◆ Задание 1 ◆
Почему, согласно отрывку о поэзии Хомякова, эпитет «святой» у этого автора приобретает традиционный смысл? Ответьте в одном-трех предложениях.
◆ Задание 2 ◆
Замените в отрывке о поэзии Хомякова «Россия» на «Русь» и приведите отрезок текста от слов «Так, Россия освобождается» до слов «в реальности Богообщения.» включительно.
◆ Задание 3 ◆
Подхватите отрывок о поэзии Хомякова и продолжите его с того места, на котором он заканчивается.

◆ Исходный отрывок ◆
Так, Россия освобождается у Хомякова от «стихийного» образа бытия, разрушает «силу роковую слепых, стихийных, буйных сил», т.е. начинает существовать по законам свободы, определяясь в своих свершениях исключительно тайной общения с Богом. В связи с этим, и эпитет «святой», несмотря на некоторую двойственность, отмеченную ранее, в контексте устойчивых религиозных мотивов приобретает традиционный смысл: «Тебя призвал на брань святую.»/ «Твое все то, чем дух святится.»/ «Но крепок ясный мир святыни.»/ «И осиян весь мир лучами Любви, святыни, тишины.», «Пред миром станешь ты высоко В сиянье новом и святом.» и др.
Будучи семантически связанной с Божественным призванием, избранием, святость приобретает у А.С. Хомякова традиционный религиозный смысл освобождения, изъятия из подчиненности естественным законам земного бытия и полного предания себя Богу, пребывания в реальности Богообщения.
Таким образом, художественный мир А.С. Хомякова оказывается внутренне сообразным его глубочайшим религиозным интуициям, и прежде всего переживанию соборного образа бытия как полноты согласия с Богом и - в Боге - со всем миром. Пророческое переживание мира оказывается переживанием истории как непрерывного общения Бога и мира, которое можно забыть, погрузившись в «сон», но невозможно отменить как духовную реальность. Пророчество у Хомякова не столько связано с предречением грядущих событий, сколько с обнаружением некой неизменно существующей полноты бытия как общения, которое может осуществиться в истории благодаря ответному движению человеческой воли. Главным оказывается событие встречи, самоопределение человека перед Богом, каждый раз заново определяющим ход мировой истории. История мира залита у Хомякова светом Божественного присутствия как оклика, призыва, отвечать на который и означает жить и творить в истории.

◆ Предоставленный листинг ◆
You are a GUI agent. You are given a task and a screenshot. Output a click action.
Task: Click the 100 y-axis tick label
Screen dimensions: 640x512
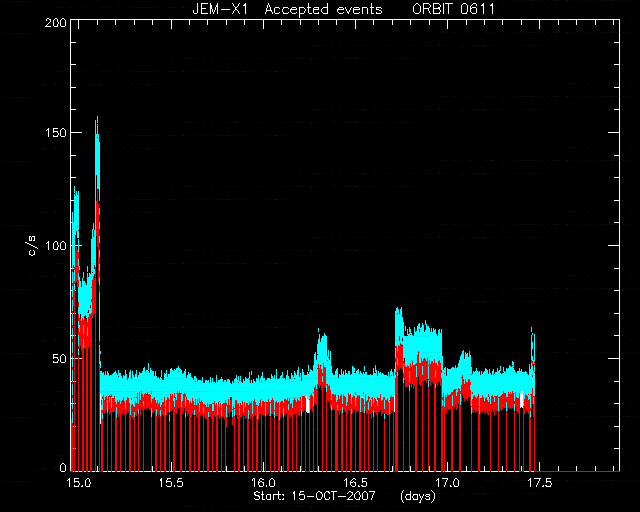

◆ Ответ 1 ◆
У Хомякова Россия освобождается от «стихийного» образа бытия и начинает существовать по законам свободы, определяясь в своих свершениях исключительно тайной общения с Богом, поэтому в контексте устойчивых религиозных мотивов эпитет «святой» получает традиционный смысл. Кроме того, святость семантически связана с Божественным призванием, избранием.

◆ Ответ 2 ◆
Так, Русь освобождается у Хомякова от «стихийного» образа бытия, разрушает «силу роковую слепых, стихийных, буйных сил», т.е. начинает существовать по законам свободы, определяясь в своих свершениях исключительно тайной общения с Богом. В связи с этим, и эпитет «святой», несмотря на некоторую двойственность, отмеченную ранее, в контексте устойчивых религиозных мотивов приобретает традиционный смысл: «Тебя призвал на брань святую.»/ «Твое все то, чем дух святится.»/ «Но крепок ясный мир святыни.»/ «И осиян весь мир лучами Любви, святыни, тишины.», «Пред миром станешь ты высоко В сиянье новом и святом.» и др.
Будучи семантически связанной с Божественным призванием, избранием, святость приобретает у А.С. Хомякова традиционный религиозный смысл освобождения, изъятия из подчиненности естественным законам земного бытия и полного предания себя Богу, пребывания в реальности Богообщения.

◆ Ответ 3 ◆
В результате в мире не остается ничего, оставленного само на себя, вне Божественного присутствия как общения: все освящается этим общением: философское познание («И.В. Киреевскому», «Счастлива мысль, которой не святила..»), поэтическое творчество («Поле мертвыми костями.»), освободительная война («Тебя призвал на брань святую», «Раскаявшейся России»), просветительская деятельность («Труженик»), созерцание природы («Вечерняя песнь»), человеческие отношения («Кремлевская заутреня на пасху»). Все проявления человеческой жизни оказываются соизмерены с богообщением, которое оказывается открытым ко всему многообразию проявлений человеческого бытия.
Помимо богословия и поэзии, значительное место в творчестве А.С. Хомякова занимает публицистика, сфера, в которой Хомяков получал возможность в полной мере реализовать свою потребность всецелого и разностороннего самовыражения в активном диалоге с читателями. В качестве примера публицистической деятельности Хомякова рассмотрим его участие в 1850-е годы в издании журнала «Русская беседа». Это было одно из его последних начинаний; работа в журнале явилась своего рода подведением итогов многолетних трудов в разных областях творческой деятельности. Многие темы его журнальных статей напрямую перекликаются с темами и мотивами его богословских работ, исторических сочинений, поэзии, развивая и обобщая предшествующие выводы. Само название журнала, вероятно, было предложено Хомяковым, разрабатывавшим на протяжении нескольких десятилетий онтологию общения как условия подлинного бытия и познания. Именно для него это название было концептуально значимым.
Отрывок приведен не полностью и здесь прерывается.